The pressure to say more than he wants or thinks he should has, in fact, elicited from the president the most pointed public display of his young presidency. When asked in March why he waited a few days before expressing outrage to the news that AIG executives were receiving big bonuses, he snapped (as much as Obama can) that he liked to know what he was talking about before shooting his mouth off.
When it comes to Iran, the president has extra incentive to triple-wash each word. U.S.-Iranian relations have for decades been troubled (that word again) by American presidents sticking their noses into Iran's business. Obama apologized for U.S. Cold War intervention in Iran in his speech at Cairo University this month. George Bush's effort to plant democracy in the Middle East also hangs in the air. So Obama's emphasis has been primarily on noninterference. "It's not productive, given the history of U.S.-Iranian relations," he said, "to be seen as meddling—the U.S. president meddling in Iranian elections." Obama has not weighed in on whether the vote was fraudulent (administration officials say they think it was) or whether there should be another vote.
This careful approach has also carried beyond his views about the election to his reaction to the violence. On Monday the president said that with images of protests and beatings streaming out of Iran, he could no longer "remain silent." But he used harsher language about Ahmadinejad's past statements—calling them "odious"—than he did about the beatings and shootings in the streets: "Whenever I see violence perpetrated on people who are peacefully dissenting, and whenever the American people see that, I think they're, rightfully, troubled."
One theory explained by a top administration aide is that if the president uses harsh language now, he boxes himself in.

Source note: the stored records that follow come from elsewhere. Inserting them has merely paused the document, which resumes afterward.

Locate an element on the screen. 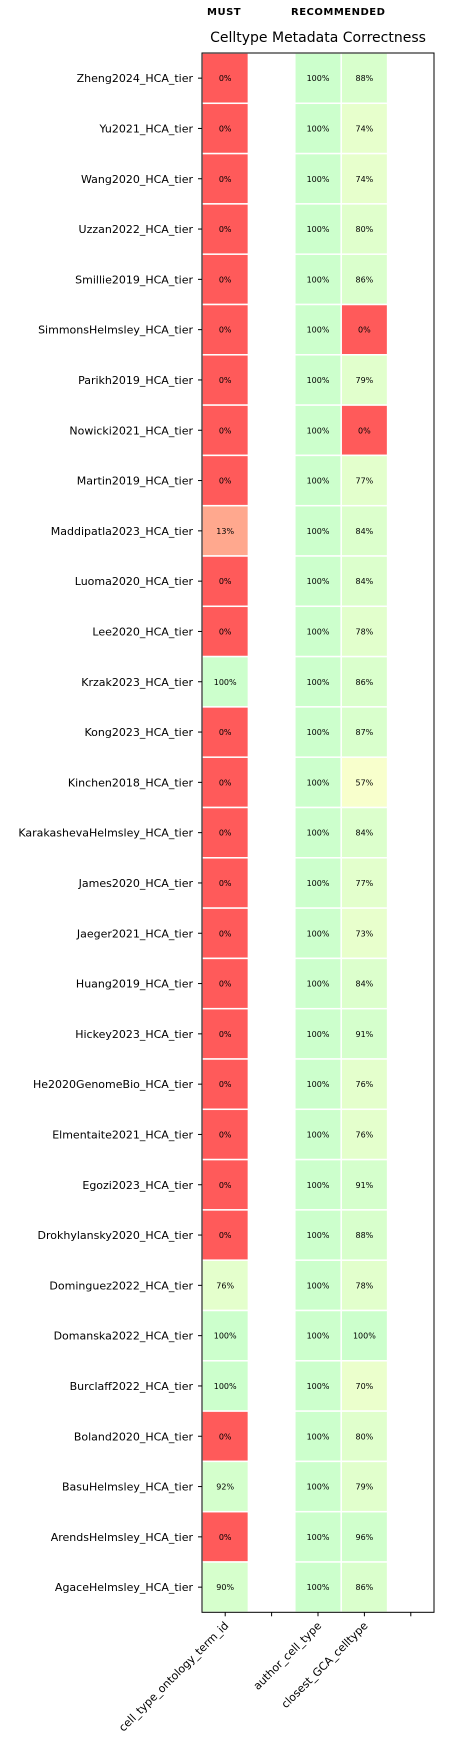 The height and width of the screenshot is (1750, 450). y-tick-label: Burclaff2022_HCA_tier is located at coordinates (132, 1386).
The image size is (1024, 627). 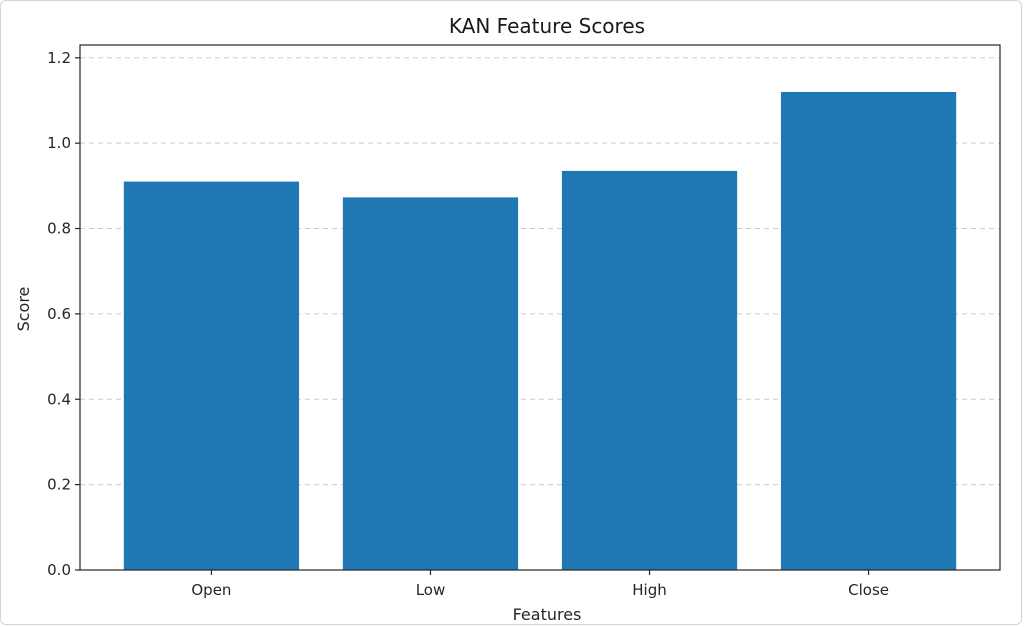 I want to click on y-tick-label: 1.0, so click(x=59, y=143).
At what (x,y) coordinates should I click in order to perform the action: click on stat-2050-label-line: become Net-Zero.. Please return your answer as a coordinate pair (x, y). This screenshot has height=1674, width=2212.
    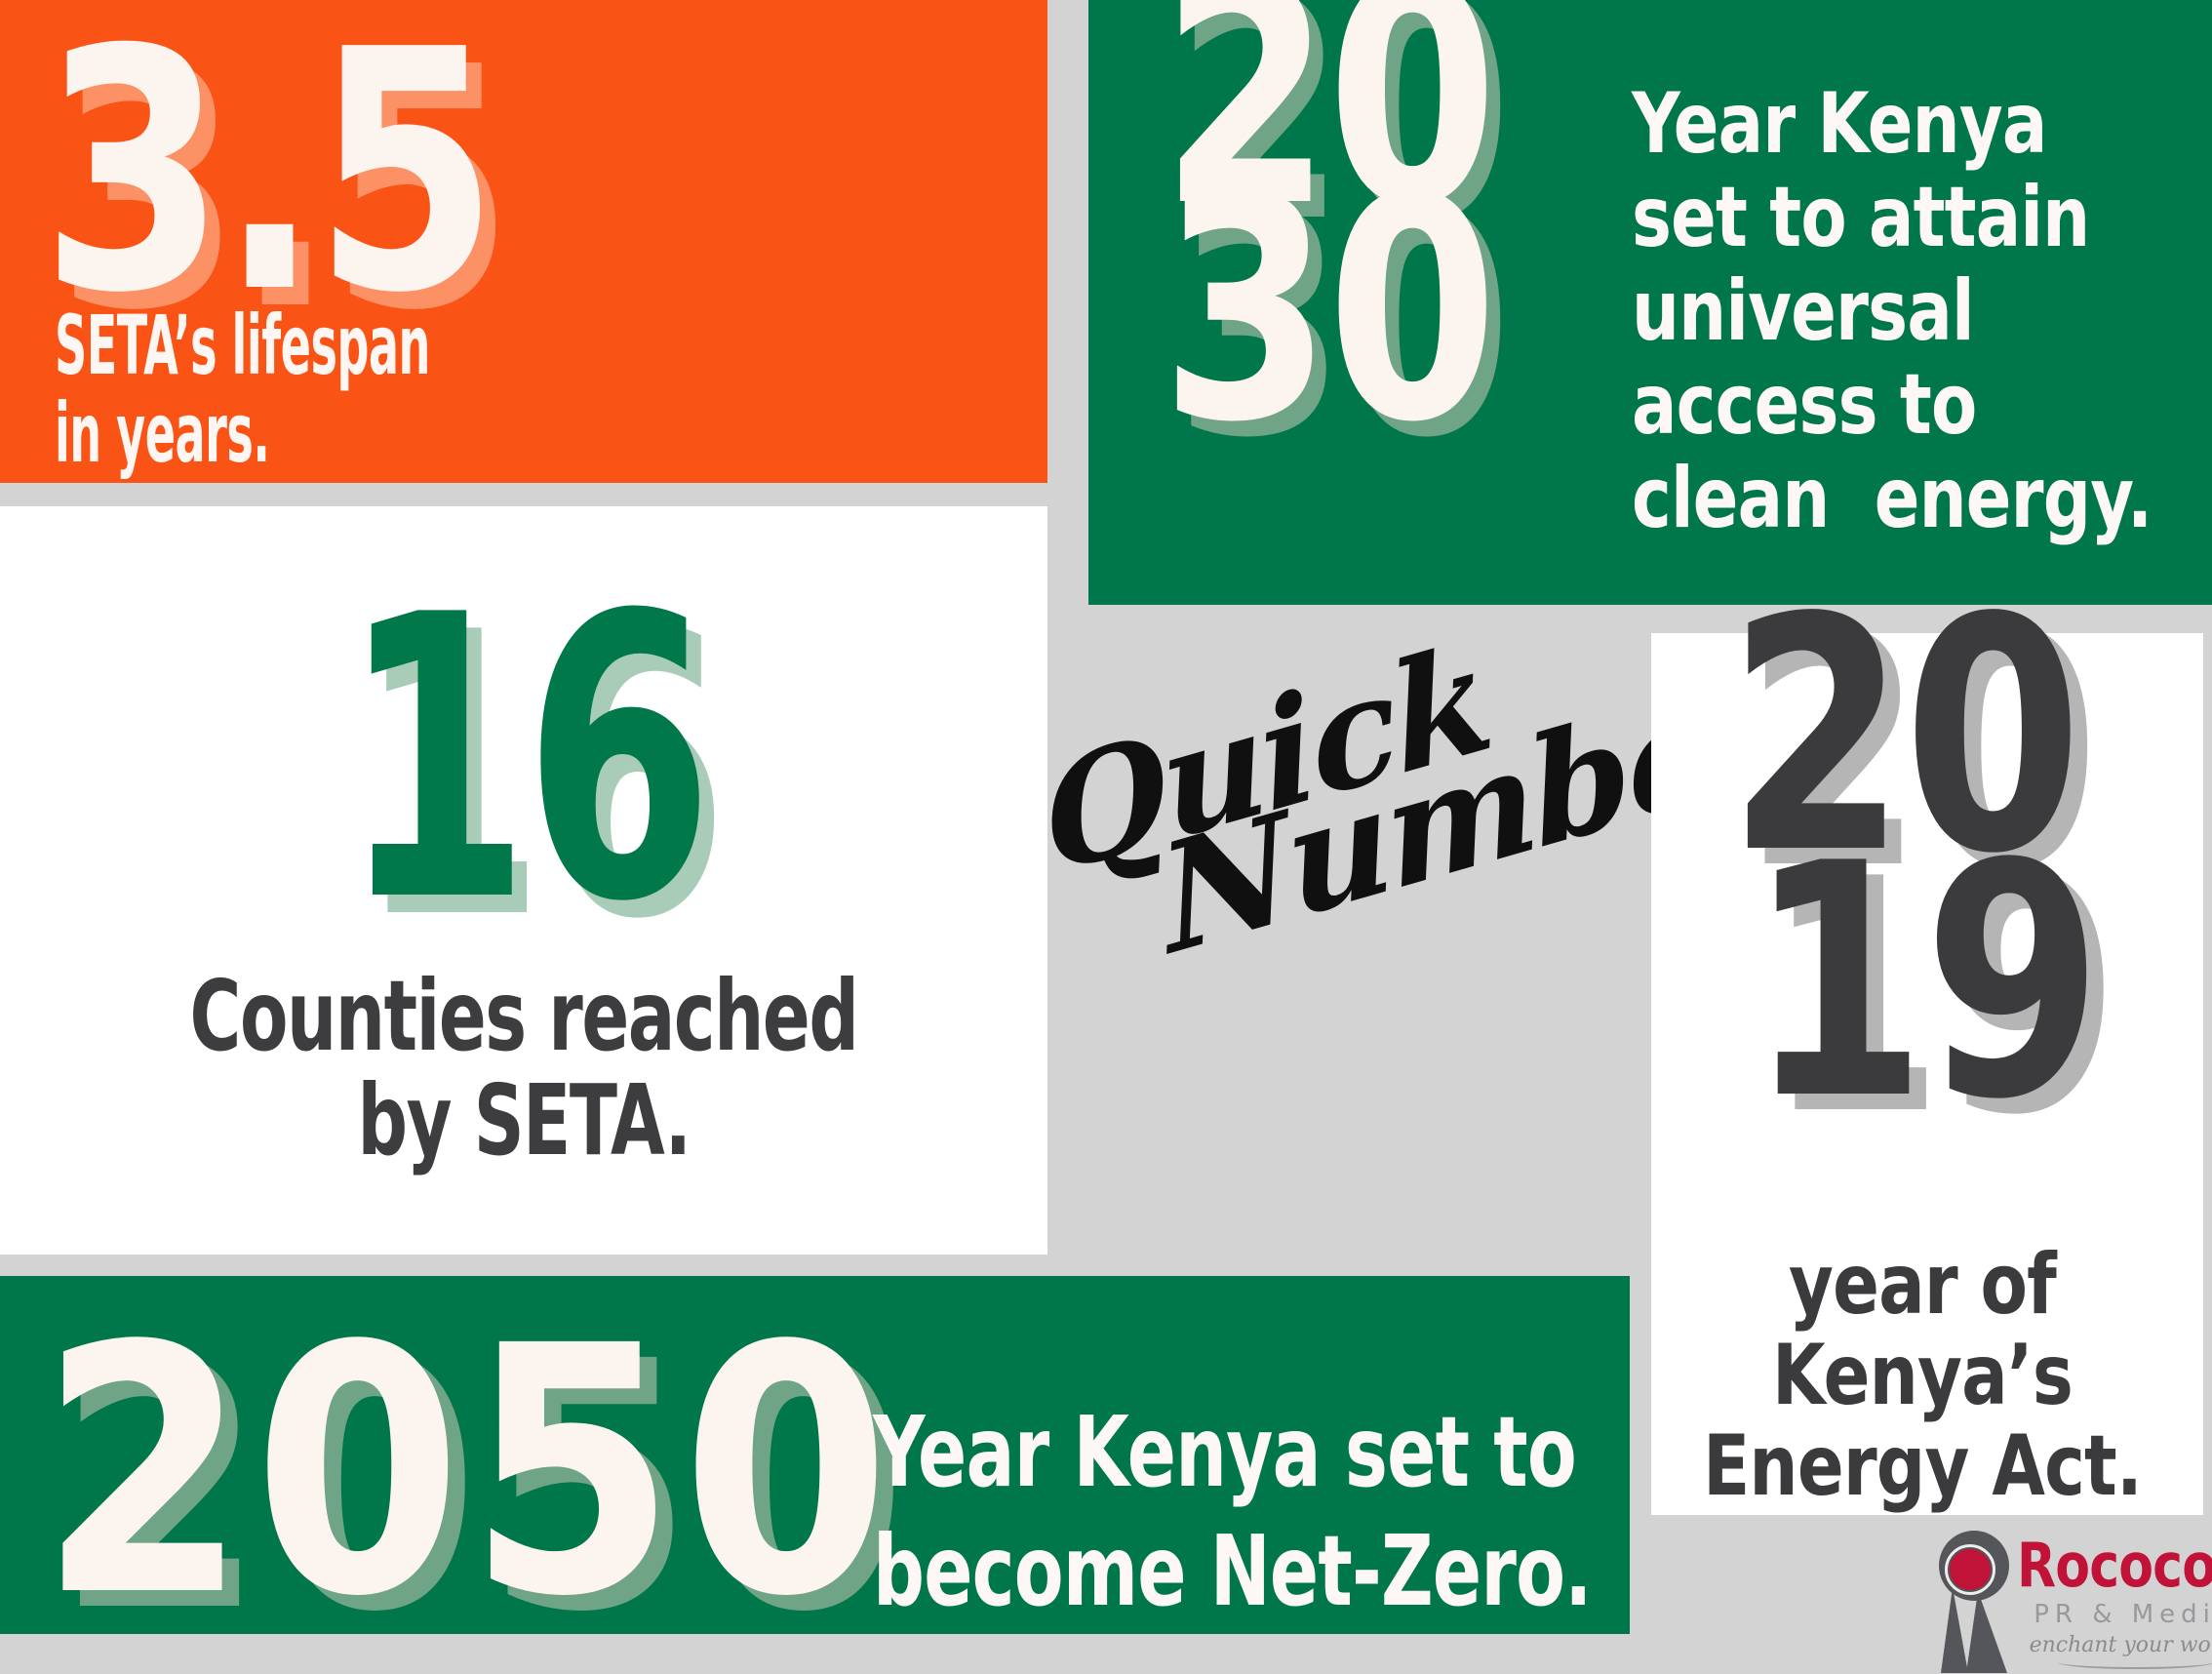
    Looking at the image, I should click on (1232, 1571).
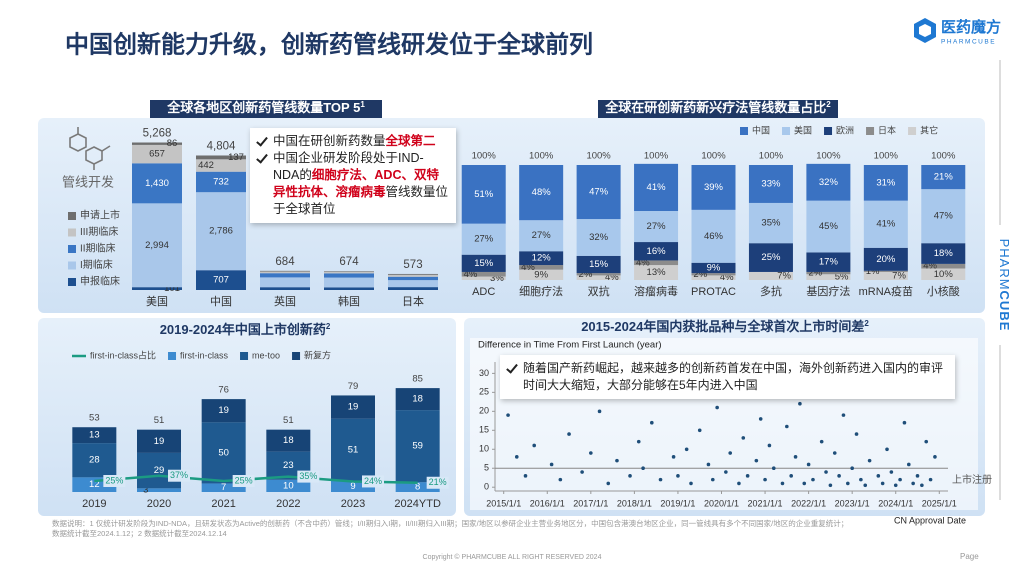  What do you see at coordinates (656, 291) in the screenshot?
I see `x-tick-label: 溶瘤病毒` at bounding box center [656, 291].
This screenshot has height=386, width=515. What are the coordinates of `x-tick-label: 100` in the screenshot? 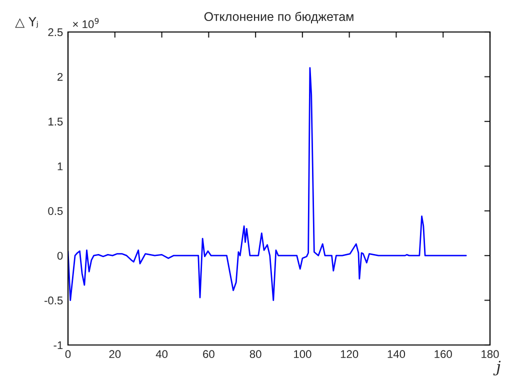 It's located at (303, 354).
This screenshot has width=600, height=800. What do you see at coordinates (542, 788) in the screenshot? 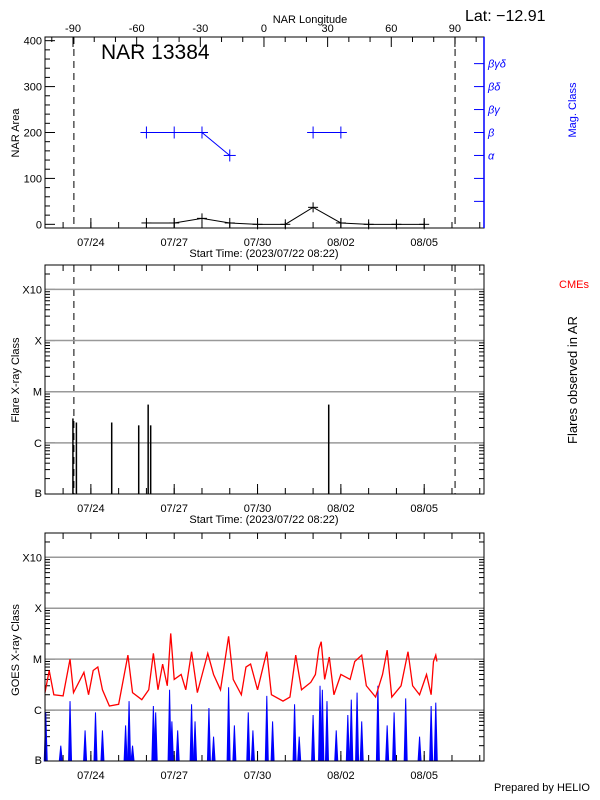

If the leaders who are cracking down are the ones he ultimately has to deal with, he'll have to explain why he's meeting with the people he so recently judged so harshly.
Obama has been more forceful when the stakes weren't as high, as in his remarks concerning Sri Lanka or those relating to North Korea, which, as David Sanger of the New York Times explains, is a nuclear belligerent getting rougher treatment. Administration officials have compared the delicate diplomatic balance to Tiananmen Square in 1989, about which then-President George Bush used more forceful diplomatic language: "I deeply deplore the decision to use force against peaceful demonstrators and the consequent loss of life," said Bush. "We have been urging and continue to urge nonviolence, restraint, and dialogue. Tragically, another course has been chosen. Again, I urge a return to nonviolent means for dealing with the current situation." (The language didn't much change things.)
Another senior White House official says this is an over-reading and undervaluing of the president's remarks. Although the president's larger strategy is hands-off, says the aide, there was no intent to be equally tentative in the response to the violence. The proof offered is the president's comment "I stand strongly with the universal principle that people's voices should be heard and not suppressed." The president's spokesman, Robert Gibbs, was asked at Tuesday's press conference whether Obama would make a more forceful statement about the violence—and Gibbs went further than his boss has. "He's deplored the violence—deplored and condemned the violence that we've seen," said Gibbs.
This raises a Jesuitical question. The press secretary technically speaks for the president. By claiming a more muscular response to the violence than the president himself has offered, has Gibbs made this stronger view the president's position? All that remains is for Obama to actually say the words. He'll get another chance soon. Despite his irritation, he's going to be asked about Iran again.